The prospective construction of the port also signals the heightened challenges that will come with increased geostrategic competition in Africa, which risks politicizing trade with the West. With great power rivalry increasing on the continent, African countries are either pushed into a delicate balancing act or forced to choose sides. Africa is taking the brunt of US development and humanitarian aid cuts, and the Kremlin is exploiting the situation, spreading anti-Western propaganda and building relationships with African capitals. In some cases, like in mineral-rich Mali, Niger and Burkina Faso, Russia’s security assistance has empowered military juntas into power, which subsequently nationalized their extractive industries. In Mali, for example, Russian firms have enjoyed sweetheart deals for extraction, while Western multinationals have faced steep—even exploitative—fees.
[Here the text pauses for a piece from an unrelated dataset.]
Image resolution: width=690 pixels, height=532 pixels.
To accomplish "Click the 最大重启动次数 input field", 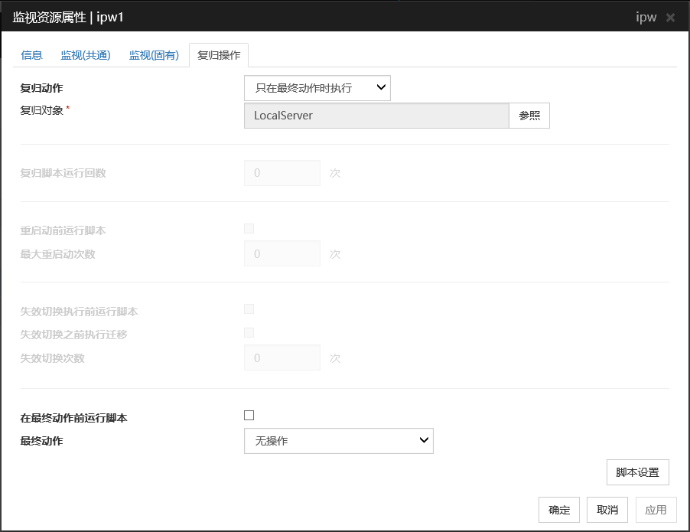I will (x=282, y=254).
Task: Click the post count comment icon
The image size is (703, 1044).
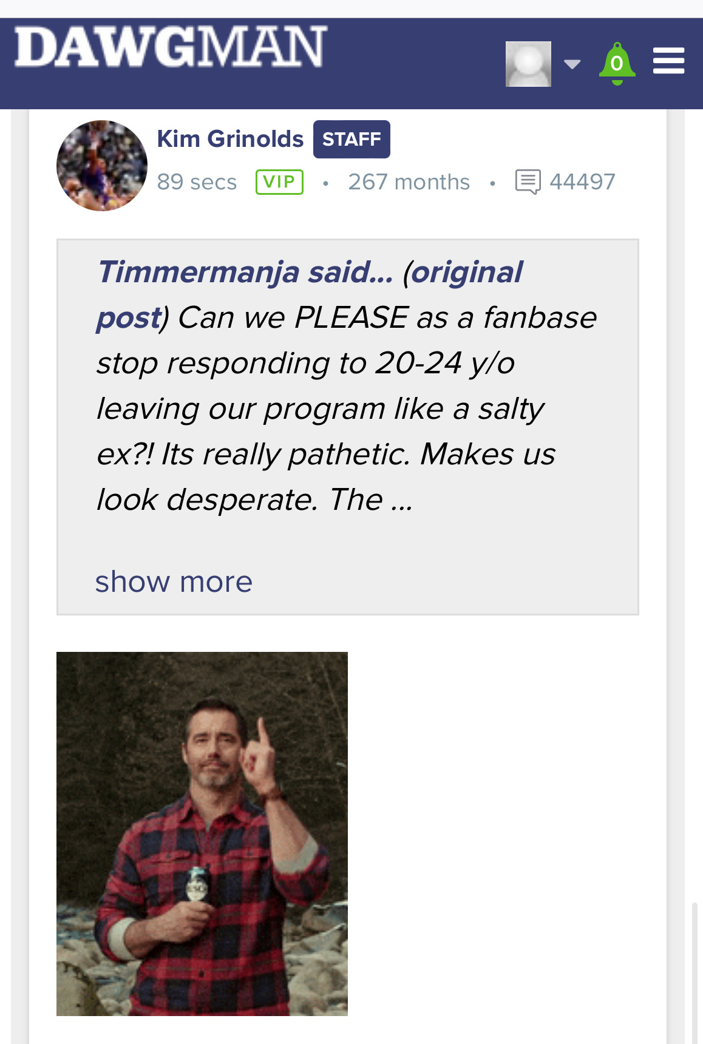Action: tap(528, 182)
More broadly, Moscow and Beijing have an interest in promoting alternative trading terms with the Global South, outside the US-controlled international financial system. Both Moscow and Beijing are pushing the expansion of BRICS into Africa, with Egypt and Ethiopia joining as full members and Kenya and Zimbabwe expressing interest. Algeria, Nigeria and Uganda were granted partner country status as of January 2025. As competition for non-Western markets builds and the global economic system becomes increasingly fractured, Western businesses risk being disadvantaged by non-tariff trade barriers such as requirements to transact in currencies other than the US dollar or to use Russian or Chinese-controlled financial clearing houses.
In sum, the Port of Sudan deal is not just about a port: it is a calculated investment by Russia to project influence, extract rents to fund its wars, increase demand for its overheated defense industry, and strengthen alternative geoeconomic institutions. Moreover, leadership in Africa reaffirms Russia’s familiar great power patterns when it led the Communist world, and therefore is a component of Russian President Vladimir Putin’s legacy.